Two-Player Zero-Sum Games with Bandit Feedback

We study a two-player zero-sum game in which the row player aims to maximize their payoff against an adversarial column player, under an unknown payoff matrix estimated through bandit feedback. We propose three algorithms based on the Explore-Then-Commit framework. The first adapts it to zero-sum games, the second incorporates adaptive elimination that leverages the $\varepsilon$-Nash Equilibrium property to efficiently select the optimal action pair, and the third extends the elimination algorithm by employing non-uniform exploration. Our objective is to demonstrate the applicability of ETC in a zero-sum game setting by focusing on learning pure strategy Nash Equilibria. A key contribution of our work is a derivation of instance-dependent upper bounds on the expected regret of our proposed algorithms, which has received limited attention in the literature on zero-sum games.

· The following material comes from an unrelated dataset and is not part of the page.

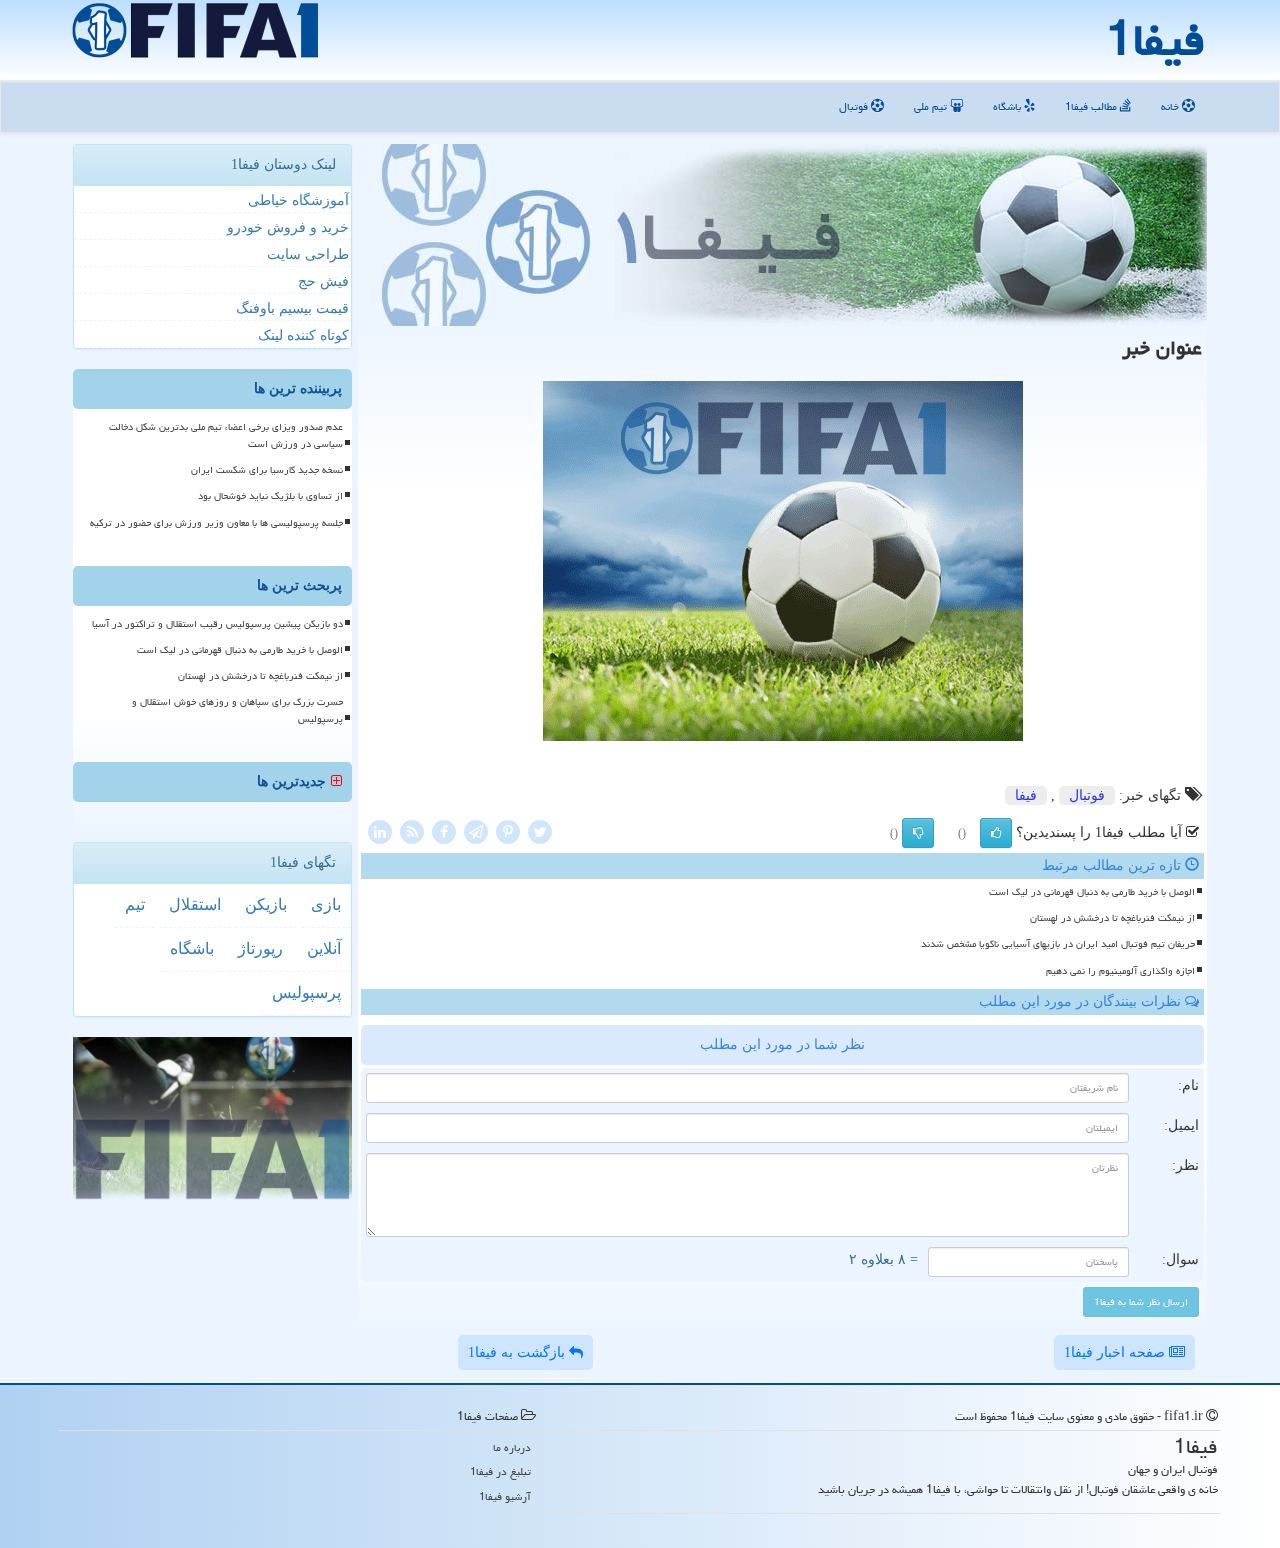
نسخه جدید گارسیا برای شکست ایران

Particularly, after $T$ rounds, we achieve an instance-dependent regret upper bounds of $O(Δ+ \sqrt{T})$ for ETC in zero-sum game setting and $O(\log (T Δ^2) / Δ)$ for the adaptive elimination algorithm and its variant with non-uniform exploration, where $Δ$ denotes the suboptimality gap. Therefore, our results indicate that ETC-based algorithms perform effectively in adversarial game settings, achieving regret bounds comparable to existing methods while providing insight through instance-dependent analysis.